India vs Australia: Ashwin, Pujara and other players that shone
Not always are they the most pleasent once but certainly there are some interesting nuggets.
While Starc, Hazlewood and Marsh actually bowled a line targeting the stumps more often (32.63%) than Ishant and Umesh did (25.00%), they also drifted down the leg side more frequently (12.91% compared to 7.57%). Naturally, Ashwin and the rest of the boys were ecstatic at the team’s phenomenal comeback in the series, and the off-spinner took to Twitter to share a candid moment he’d shared with pacer Ishant Sharma after the win.

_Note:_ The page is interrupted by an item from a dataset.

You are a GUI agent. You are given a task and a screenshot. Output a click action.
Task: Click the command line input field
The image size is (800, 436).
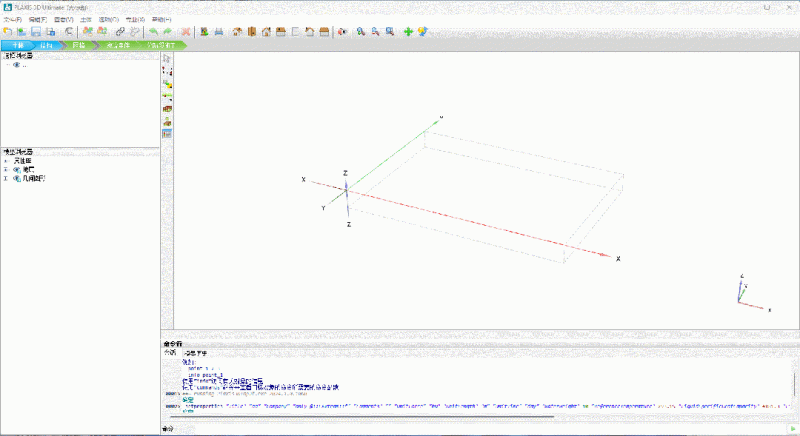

Cheteshwar Pujara, KL Rahul and Ajinkya Rahane showed, even when Kohli doesn’t score too many runs, India can get the necessary score on the board. Starc, pumped up after the breakthrough, swung one in to disturb Nair’s furniture.
Pujara (92 off 221) and Wriddhiman Saha (20 no off 37) shifted gears and secured some bonus runs for India.
Despite suffering a huge batting collapse themselves in their second innings (274 all out), the hosts recovered after setting a tricky target of 188 to reduce Australia’s line-up to cinders thanks to a top-notch, all-round performance with the ball. Though he remains guilty of throwing away his wicket on both occasions, Rahul did enough to earn the Man of the Match award.
Umesh also dismissed Shaun Marsh leg before for nine, when he padded a delivery outside the off stump.
Pujara had some luck, with a chance going to ground right in front of a fielder early on day four and having an lbw decision overturned on review, but his 221-ball innings kept India in contention. The batsman would have been saved if he had reviewed the verdict with replays showing the ball was missing the wicket. Later Smith spoke about the confusion. “I have a lot of respect for Steven Smith, but that was very very surprising”. I am proud of the way the boys played it. It was that sort of match: wickets fell in quick succession and momentum was hard to stop.
The tourists were 48 clear when they resumed on 237-6 and started steadily, but Mitchell Starc, who successfully reviewed when given out caught behind, swept Ravichandran Ashwin (2-84) to Jadeja at deep midwicket for 26. The Australians were 101-6 by tea after a awful session, and Ashwin wrapped up the tail quickly in the evening session to complete a memorable victory.
The gangly off-spinner Ashwin is widely regarded as the finest bowler in the game today and proved the hype around him is justified with a stellar display that left the Australian batsmen twisting and turning but unable to defend his deliveries.